Source:
https://scmp.com/news/hong-kong/article/1050426/hong-kong-space-museum-out-date
Hong Kong

Hong Kong Space Museum 'out of date'

Exhibits in city's popular space showpiece are more than 20 years out of date and renovations are not expected to be completed until 2015

A visitor tries out a gyroscope at the museum. Photo: K. Y. Cheng

While China is sending people into orbit, the Hong Kong Space Museum is more like a trip back in time.

Some of the information in the exhibition halls is more than 20 years out of date and many recent events don't even rate a mention.

Only last month, Chief Executive Leung Chun-ying welcomed a delegation including the astronauts who successfully completed the Tiangong-I/Shenzhou IX docking mission.

He said the achievement heralded a new chapter in China's aerospace history.

Meanwhile, the museum on the Tsim Sha Tsui waterfront is showing exhibits that were conceived in the 1980s.

Some of the signs even refer to events that "are expected to happen in the 1990s".

The Hubble Space Telescope, launched in 1990, is referred to as a "future possibility" when for almost two decades it has been transmitting breathtaking images of deep space that have changed our understanding of the universe.

And while the world is abuzz with talk of the Nasa rover Curiosity and its discoveries on Mars, the museum does not even mention the first automated motor vehicles to successfully land on the red planet, Spirit and Opportunity, in 2003.

The Leisure and Cultural Services Department (LCSD), which oversees the museum, says renovation plans are in the pipeline.

But it said the public cannot expect to see the results until the end of 2015 at best.

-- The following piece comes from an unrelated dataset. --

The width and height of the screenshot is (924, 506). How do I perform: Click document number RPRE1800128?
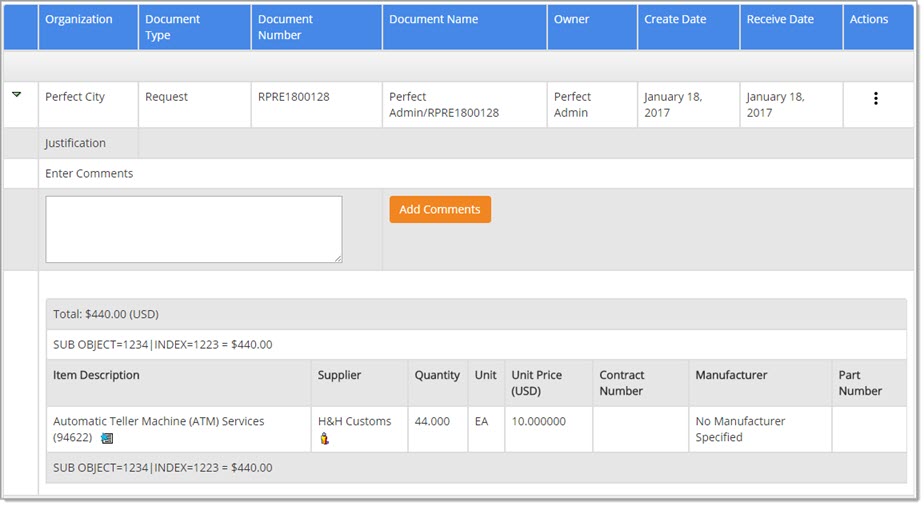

This is despite that fact that the LCSD's finance committee approved the HK$32 million budget to renovate the exhibition halls in 2008.

"We needed time to discuss the topic and research in-house," said LCSD assistant director Louis Ng Chi-wa. "We are aware of the problem, but we have to go through the processes."

Dr Ng said in August this year an overseas firm was contracted to put forward design proposals and these are expected to be completed by next summer.

The contract for the renovation project will then be put up for tender. "I hope that we can finish the renovation work by the end of 2015," he said.

When the Space Museum opened in 1980 it was the best in the region and featured the first Omnimax film projector in the eastern hemisphere.

In 1991 the exhibition halls were given a HK$17.7 million facelift and were renamed "Hall of Space Science" and "Hall of Astronomy".

Now, more than 20 years on, the exhibits look shabby and omit key landmarks in space exploration.

But despite the outdated exhibits, visitor numbers are high. In 2009-2010, 375,200 visited the exhibition halls and that number climbed to 403,253 last year.

Dr Chau Hoi-fung, associate professor at Hong Kong University and one of the museum's science advisers, attributes the high visitor numbers partly to the excellent position on Tsim Sha Tsui waterfront. "It's in a prime location and is doing a fantastic job within its budget, but it isn't a typical self-financing museum," he said.

Revenue from ticket sales - HK$10 for adults - goes directly to the government and the museum must pitch for budgets for renovations and special projects.

"We have been writing supportive letters to fight the government bureaucracy," said Dr Chau.

Some of the museum's other facilities have flourished. In 2001 it secured HK$2.5 million from the government's Quality Education Fund to build an Interactive Observatory that could be controlled via the internet.

In 2009, the planetarium was reopened after a HK$34 million renovation.

And in 2010, the Sai Kung Astropark was opened. It is just the two exhibition halls that seem to have been left in the dark.